Professor Brian Nolan
Brian Nolan has been Professor of Social Policy at the Department of Social Policy and Intervention, Director of INET’s Employment, Equity and Growth Programme, and Senior Research Fellow at Nuffield College Oxford since 2014. He was previously Principal of the College of Human Sciences and Professor of Public Policy at University College Dublin. He is an economist by training, with a doctorate from the London School of Economics, and his main areas of research are income inequality, poverty, and the economics of social policy. He has been centrally involved in a range of collaborative cross-country research networks and projects, including the Growing Inequalities’ Impacts (GINI) multi-country research project on inequalities and their impacts. He co-edited The Handbook of Economic Inequality (2008), The Great Recession and the Distribution of Household Income (2013), Changing Inequalities in Rich Countries: Analytical and Comparative Perspectives (2014), Changing Inequalities and Societal Impacts in Rich Countries: Thirty Countries’ Experiences (2014), and Children of Austerity: The Impact of the Great Recession on Child Poverty in Rich Countries (2017), and with Christopher T. Whelan co-authored Poverty and Deprivation in Europe (2011), all published by Oxford University Press.

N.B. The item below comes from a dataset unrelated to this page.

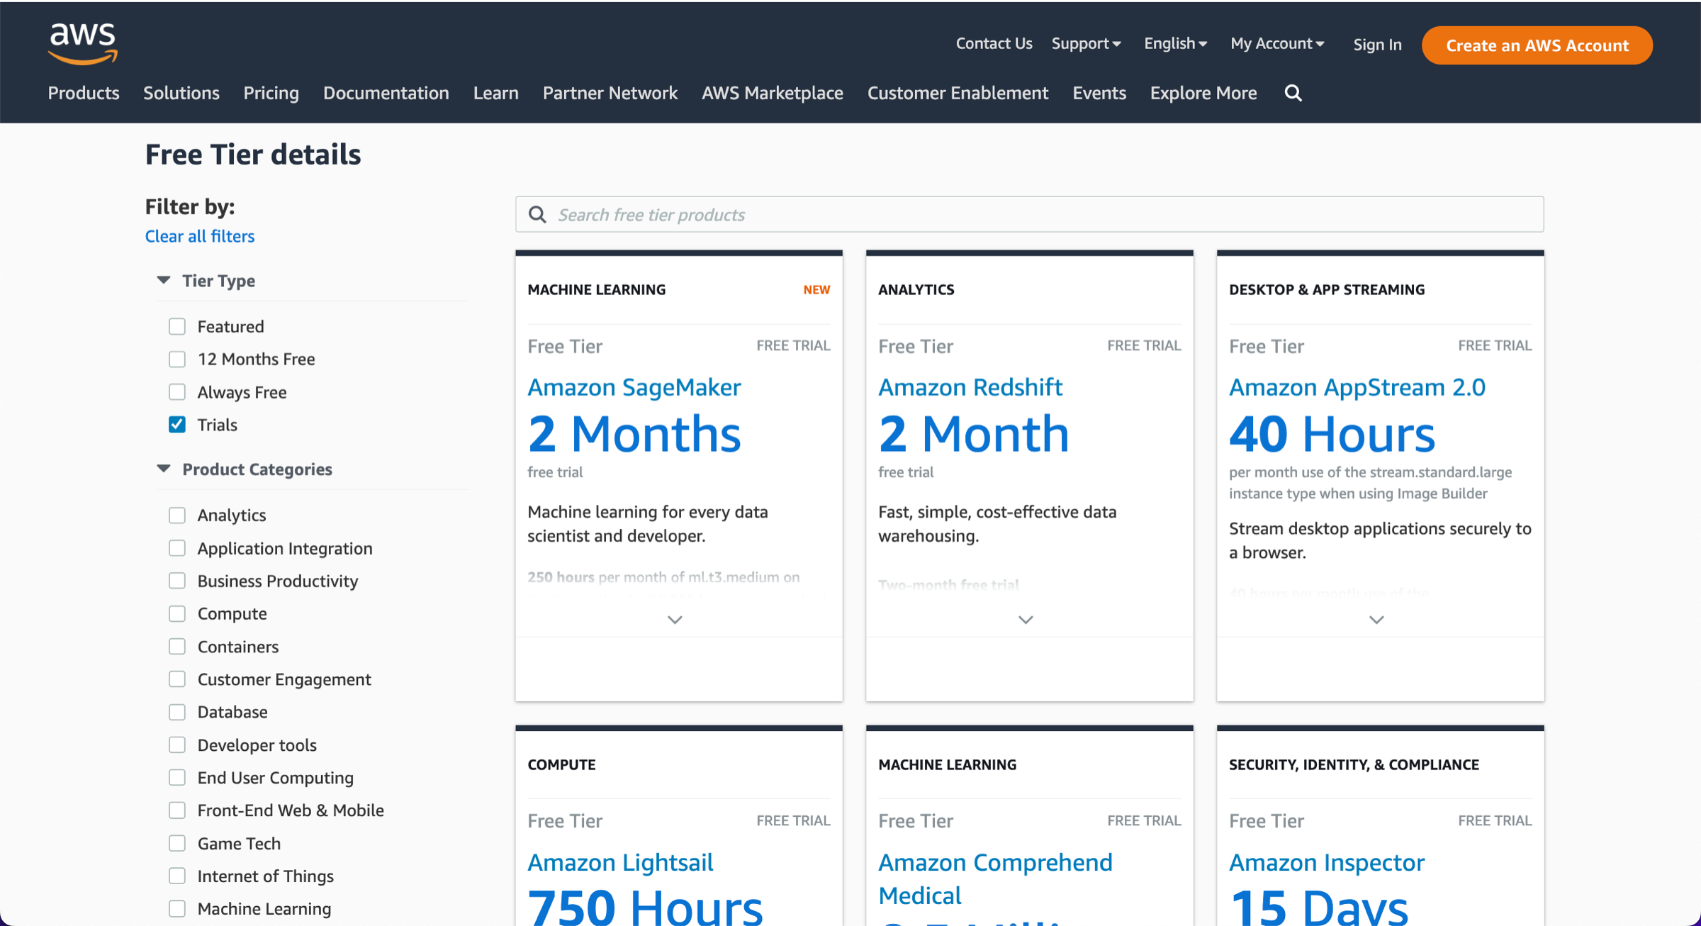
Task: Click the Clear all filters link
Action: (199, 235)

The Employment, Equity and Growth Programme which he directs has been seeking to understand why current growth models are failing those on middle and lower incomes in many developed countries, and what policies help to promote better, fairer growth. Research carried out by the group with the support of the Resolution Foundation has been brought together in two volumes he edited, published by Oxford University Press in 2018:
Inequality and Inclusive Growth in Rich Countries: Shared Challenges and Contrasting Fortunes
and Generating Prosperity for Working Families in Rich Countries
He currently leads the Oxford Martin Programme on Inequality and Prosperity established in 2016 as part of the Oxford Martin School’s research partnership with Citi, looking at the drivers of inequality and how best to address it and promote inclusive growth.
He is also principal investigator on a project funded by the Nuffield Foundation on the intergenerational transmission of family wealth.
Recent research has focused on trends in income inequality, their drivers and economic and social impacts; the relationship between inequality and trends in real incomes at and below the middle; labour/capital shares and personal income inequality; child poverty in rich countries; inequality, intergenerational mobility and the transmission of wealth.